--- Start of SOURCE EXTRACT ---
Getting Started
Documentation

Logging


Samza uses SLF4J for all of its logging. By default, Samza only depends on slf4j-api, so it can work for whichever underlying logging platform you wish to use. You simply need to add the SLF4J bridge corresponding to the logging implementation chosen. Samza logging has been thoroughly tested against Log4j and Log4j2. Samza provides bundled modules for each of the Log4j versions along with additional functionality.

Logging with Log4j

To use Samza with log4j, you just need to make sure the following dependencies are present in your SamzaContainer’s classpath: - samza-log4j - slf4j-log4j12

In Maven, this can be done by adding the following dependencies to your Samza package project’s pom.xml:

<dependency>
  <setId>org.slf4j</setId>
  <artifactId>slf4j-log4j12</artifactId>
  <scope>runtime</scope>
  <version>1.7.7</version>
</dependency>

<dependency>
  <groupId>org.apache.samza</groupId>
  <artifactId>samza-log4j</artifactId>
  <version>0.14.0</version>
</dependency>

If you’re not using Maven, just make sure that both these dependencies end up in your Samza package’s lib directory.
--- End of SOURCE EXTRACT ---
--- Start of INFORMATION SUPPLIED ---
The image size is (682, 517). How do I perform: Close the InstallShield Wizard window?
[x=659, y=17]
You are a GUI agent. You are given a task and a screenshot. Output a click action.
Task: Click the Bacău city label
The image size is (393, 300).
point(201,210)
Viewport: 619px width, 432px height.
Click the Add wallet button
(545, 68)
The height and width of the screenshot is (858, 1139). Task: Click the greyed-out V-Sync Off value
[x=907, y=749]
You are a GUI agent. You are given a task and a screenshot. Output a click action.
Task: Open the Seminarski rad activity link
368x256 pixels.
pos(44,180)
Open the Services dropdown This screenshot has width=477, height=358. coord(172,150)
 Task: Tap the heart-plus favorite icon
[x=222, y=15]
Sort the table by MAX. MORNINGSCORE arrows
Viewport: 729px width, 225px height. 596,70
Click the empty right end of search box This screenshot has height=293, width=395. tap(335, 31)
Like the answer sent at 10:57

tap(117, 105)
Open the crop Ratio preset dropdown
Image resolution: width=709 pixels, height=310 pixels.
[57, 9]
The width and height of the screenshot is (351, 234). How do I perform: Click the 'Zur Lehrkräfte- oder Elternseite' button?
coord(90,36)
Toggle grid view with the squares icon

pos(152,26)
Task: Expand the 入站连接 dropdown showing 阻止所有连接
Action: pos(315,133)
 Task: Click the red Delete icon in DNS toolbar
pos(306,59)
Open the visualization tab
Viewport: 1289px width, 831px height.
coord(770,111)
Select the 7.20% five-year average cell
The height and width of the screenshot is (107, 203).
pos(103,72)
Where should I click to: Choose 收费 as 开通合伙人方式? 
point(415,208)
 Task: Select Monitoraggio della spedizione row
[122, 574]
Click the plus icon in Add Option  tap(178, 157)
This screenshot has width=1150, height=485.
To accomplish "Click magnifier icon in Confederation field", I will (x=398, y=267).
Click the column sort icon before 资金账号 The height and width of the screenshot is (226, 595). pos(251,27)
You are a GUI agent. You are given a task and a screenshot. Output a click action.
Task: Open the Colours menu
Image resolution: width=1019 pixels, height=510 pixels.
--- End of INFORMATION SUPPLIED ---
» OBJECTIVE
Answer the following from the Samza logging page above.
1. Which logging library does Samza use for all of its logging?
2. Which two dependencies must be present in the SamzaContainer's classpath to use Samza with log4j?
3. Without Maven, where must those dependencies end up?

» SOLUTION TO THIS TASK
1. SLF4J.
2. samza-log4j and slf4j-log4j12.
3. In the Samza package's lib directory.